Laxmikant Taywade S/o Late Shri Ram Bhau v. Municipal Corporation, Rajnandgaon through the Commissioner, Municipal Corporation
2017-08-04
MANINDRA MOHAN SHRIVASTAVA
body2017
DigiLaw.ai
ORDER : 1. The aforesaid two petitions are being disposed off by this common order as these petitions involve common question of law for consideration in the matter of payment of interest on provident fund deposit to an employee of respondent/Municipal Corporation, Rajnandgaon. 2. Murlidhar Hariharno, petitioner in WP No.4640 of 1999 and petitioner Laxmi Kant Taywade in WPS No.3458 of 2007 were initially appointed in the services of the then Municipal Council Rajnandgaon.
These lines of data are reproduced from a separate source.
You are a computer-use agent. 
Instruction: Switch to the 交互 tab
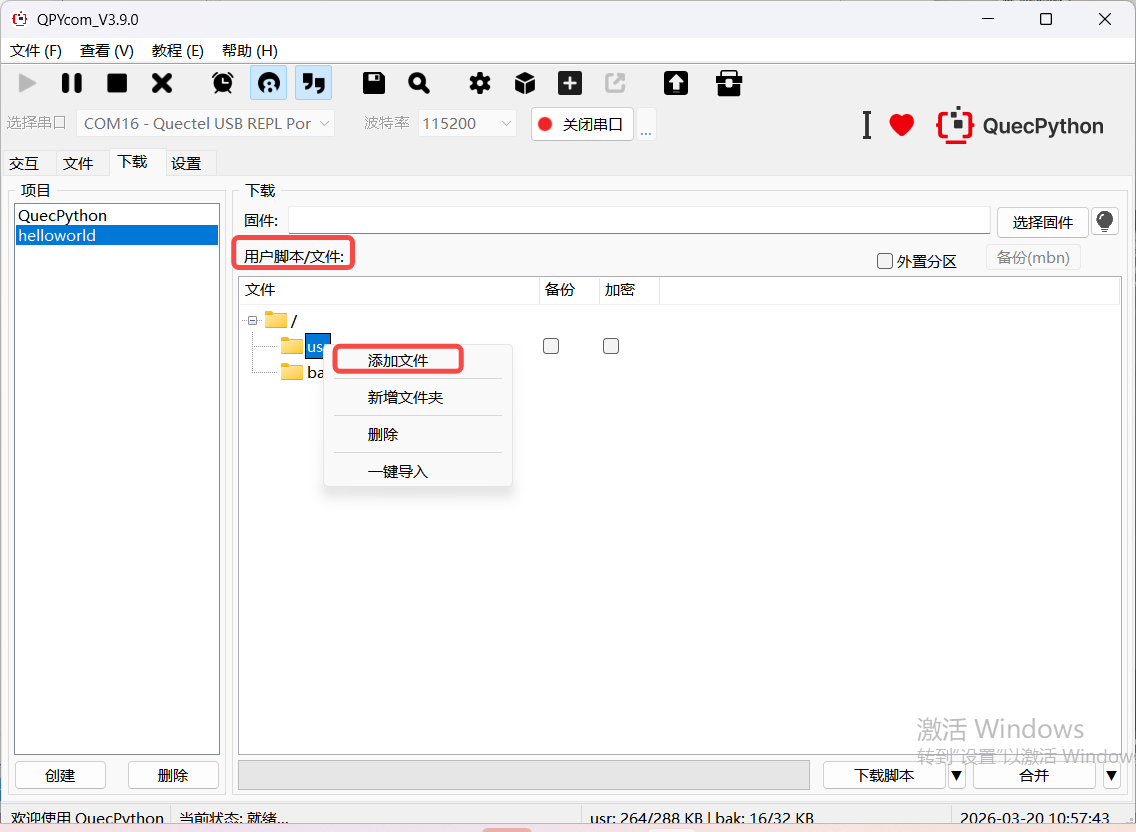[24, 163]
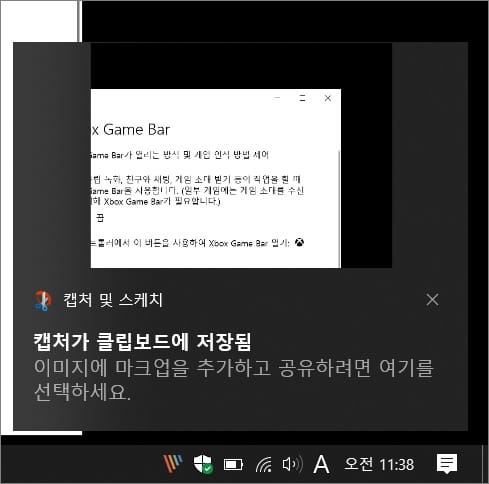Viewport: 489px width, 484px height.
Task: Click the 캡처 및 스케치 app name label
Action: pyautogui.click(x=113, y=300)
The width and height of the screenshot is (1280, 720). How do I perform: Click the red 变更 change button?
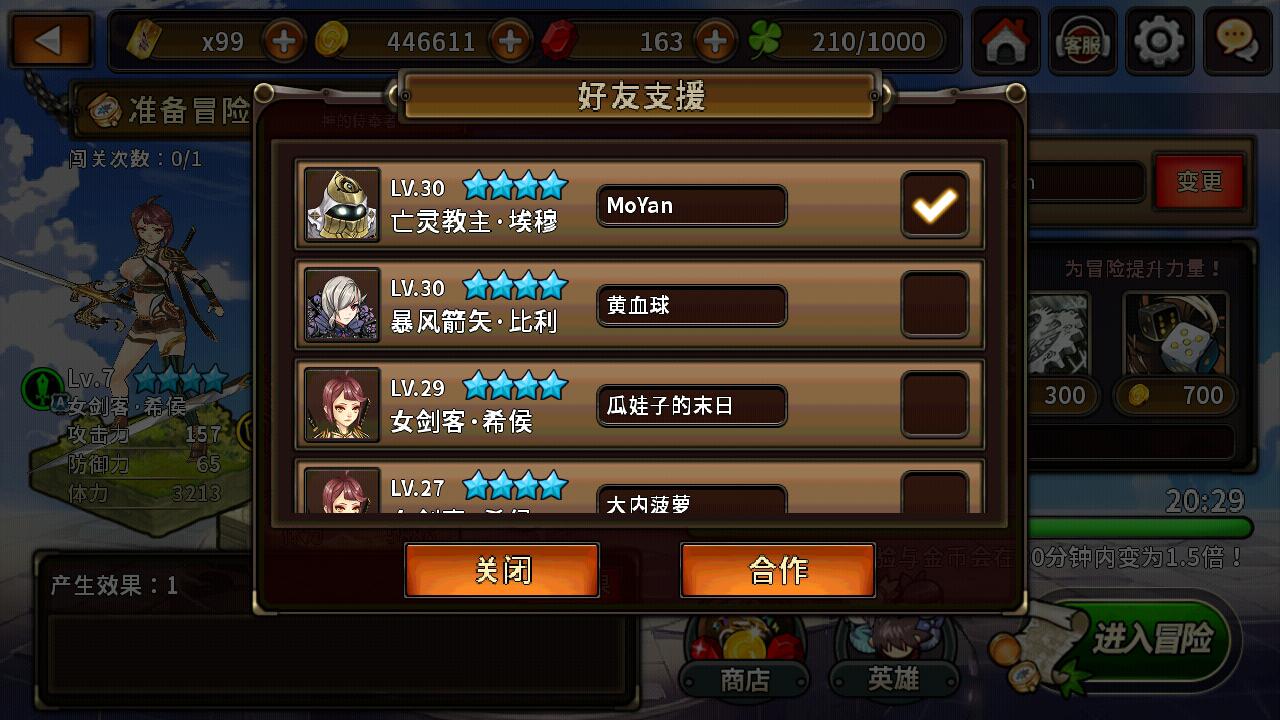coord(1200,182)
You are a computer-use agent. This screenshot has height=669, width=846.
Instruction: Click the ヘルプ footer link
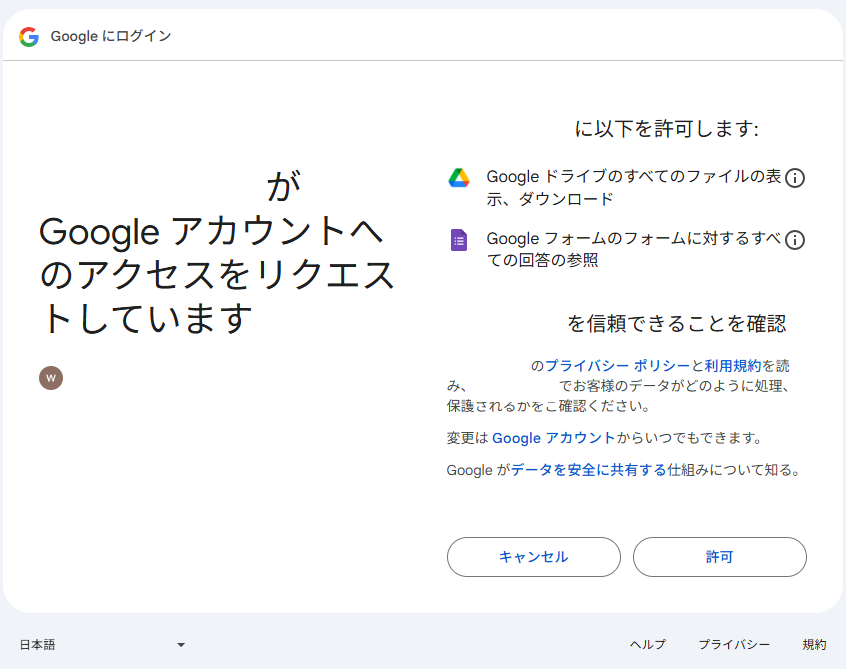pos(647,645)
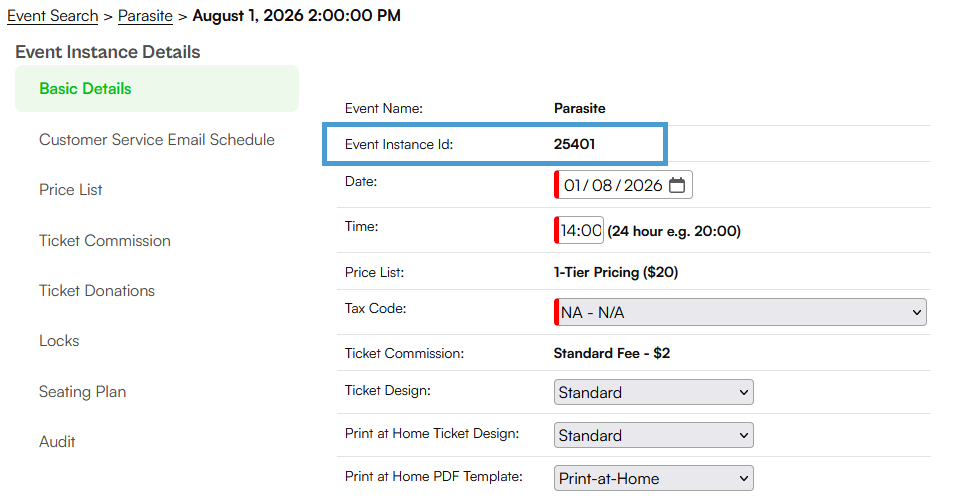This screenshot has height=498, width=972.
Task: Open Print at Home PDF Template dropdown
Action: [653, 478]
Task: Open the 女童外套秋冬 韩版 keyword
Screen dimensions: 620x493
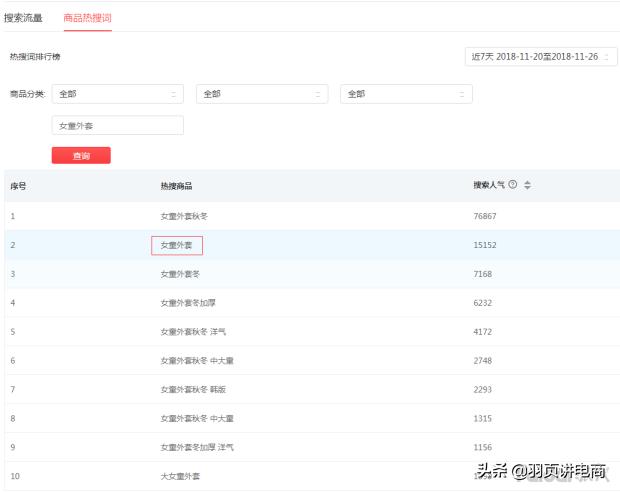Action: 195,389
While these two employees were continuing in the services of the Municipal Council, Municipal Council was upgraded and notified as Municipal Corporation under the provisions of Madhya Pradesh Municipal Corporation Act, 1956 (In short “the Act of 1956”). Both the petitioners were continuing in service and finally retired as employee of Municipal Corporation Rajnandgaon. Petitioner-Murlidhar Hariharno retired from the post of Lecturer upon attaining the age of superannuation on 28-02-1988. Petitioner Laxmikant Taywade was also retired from the post of Lower Division Clerk on 31-1-2004. The aforesaid facts are not disputed and admitted by all the parties. 3. At the time of their respective retirement, respective petitioners were paid interest @ 5% on their provident fund deposits. The case of the petitioners is that the petitioners were initially appointed in the services of the then existing Municipal Council, Rajnandgaon and the terms and conditions of Municipality were governed by the provisions contained in Madhya Pradesh Municipal Employees (Recruitment and Conditions of Service) Rules, 1968 (In short “the Rules of 1968”). Rule 24 of the Rules of 1968 provided that the Madhya Pradesh General Provident Fund Rules as amended from time to time shall apply to Municipal Employees in the same way as are applicable to government servant of similar status except in so far as they are not inconsistent with the provisions of the Madhya Pradesh Municipalities Act, 1961 and the Rules of 1968 with proviso that the rules may not apply to these Municipal Employees who have given their option under proviso(c) of Rule 23(2). When the Municipal Council, Rajnandgaon was upgraded as Municipal Corporation, Rajnandgaon in the year 1983, the petitioner became employee of the Municipal Corporation.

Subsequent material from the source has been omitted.